Elterninitiativen für Inklusion aus Nordrhein-Westfalen schauen fassungslos nach Baden-Württemberg: Dort war geplant, dass ein Junge mit Down-Syndrom zum kommenden Schuljahr gemeinsam mit seinen Grundschulfreunden an eine weiterführende Schule wechselt.

Nun regt sich dagegen Volkszorn - weil die weiterführende Schule ein Gymnasium ist. Die Schulkonferenz des Gymnasiums Walldorf hat sich - nach drei Jahren Vorbereitungszeit - in letzter Minute entschieden, Henri aus der Gruppe der Schüler mit Behinderung auszusortieren und nicht aufzunehmen.

Während Henris Eltern Kultusminister Stoch um Hilfe bitten und in einer Online-Petition inzwischen von mehr als 22.000 Menschen unterstützt werden, regt sich jetzt sogar öffentlicher Widerstand gegen den kleinen Henri. Gegen-Petitionen fordern, "Henri und den Schülern des Gymnasiums" sein Auftauchen in der Schule "zu ersparen".
 
"Wir finden es zutiefst verstörend, dass Menschen in Deutschland wegen der Einschulung eines Jungen mit Down-Syndrom an einem Gymnasium meinen eine Art Kulturkampf anzetteln zu müssen", sagt Eva-Maria Thoms vom Elternverein mittendrin e.V. aus Köln. "Es kann nicht sein, dass eine Landesregierung zusieht, wie einzelne Lehrer, Pflegschaften und Unbeteiligte vor Ort Entscheidungen der Schulämter kippen, um einen einzelnen Schüler loszuwerden."
 
Dabei ist es so erstaunlich wie bezeichnend, dass niemand merkt, wie sehr es den Argumenten der Gymnasiallobby an Logik fehlt: Es wird behauptet, dass das Gymnasium für Henri nicht geeignet sei, weil er als Junge mit einer geistigen Behinderung dem gymnasialen Lernstoff nicht folgen könne.

"Hier wird dem Gymnasium eine Einzigartigkeit zugesprochen, die es schlichtweg nicht hat", sagt die mittendrin-Vorsitzende.
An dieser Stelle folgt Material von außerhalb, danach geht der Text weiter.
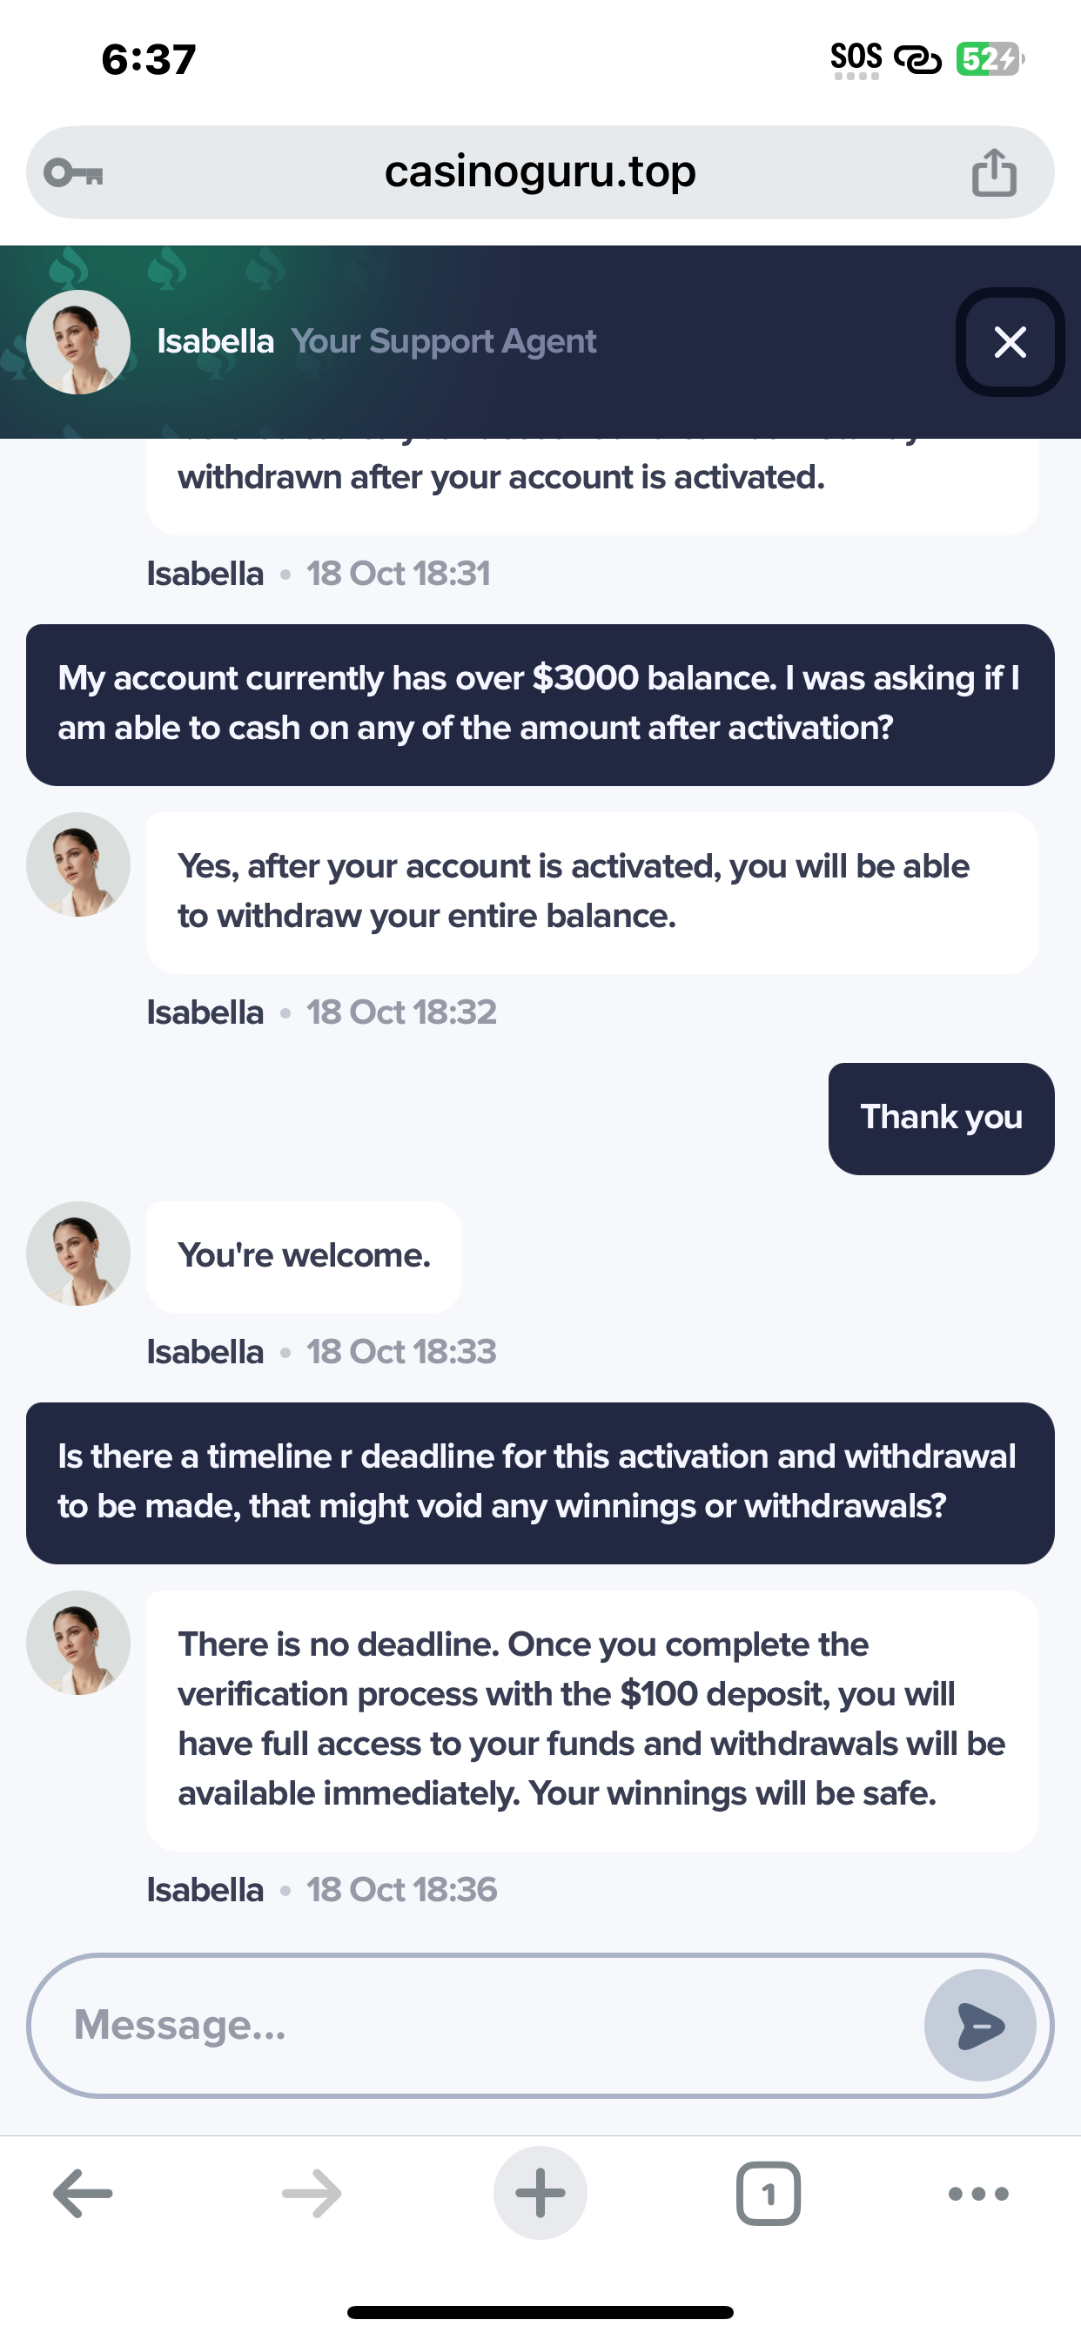Tap the $3000 balance question message
Image resolution: width=1081 pixels, height=2340 pixels.
[540, 704]
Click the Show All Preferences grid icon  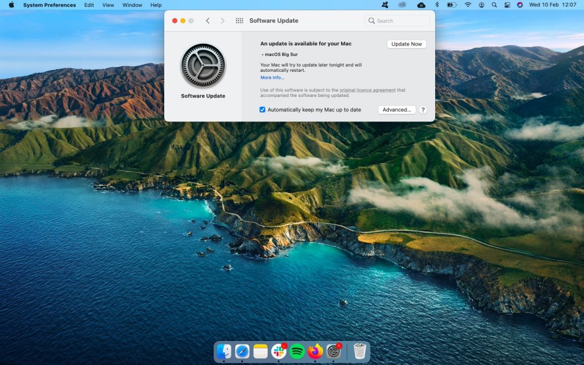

Kinder wie Henri werden an keiner Regel-Schulform im Lernstoff "mithalten", nicht in der Realschule, nicht in der Gesamtschule und auch nicht in der Hauptschule. "Wer von Schülern mit Behinderung vor dem Eintritt in eine Regelschule verlangt, sie müssten dem Standard-Lernstoff folgen können, stellt die Inklusion insgesamt in Frage." Denn damit würden weit mehr als die Hälfte der behinderten Schüler vom gemeinsamen Lernen ausgeschlossen. "Es ist schon erschütternd, dass selbst hoch gebildete Menschen sich Schulunterricht offenbar nur als Veranstaltung vorstellen können, in der alle Schüler im Gleichschritt einen Durchschnitts-Lernstoff pauken."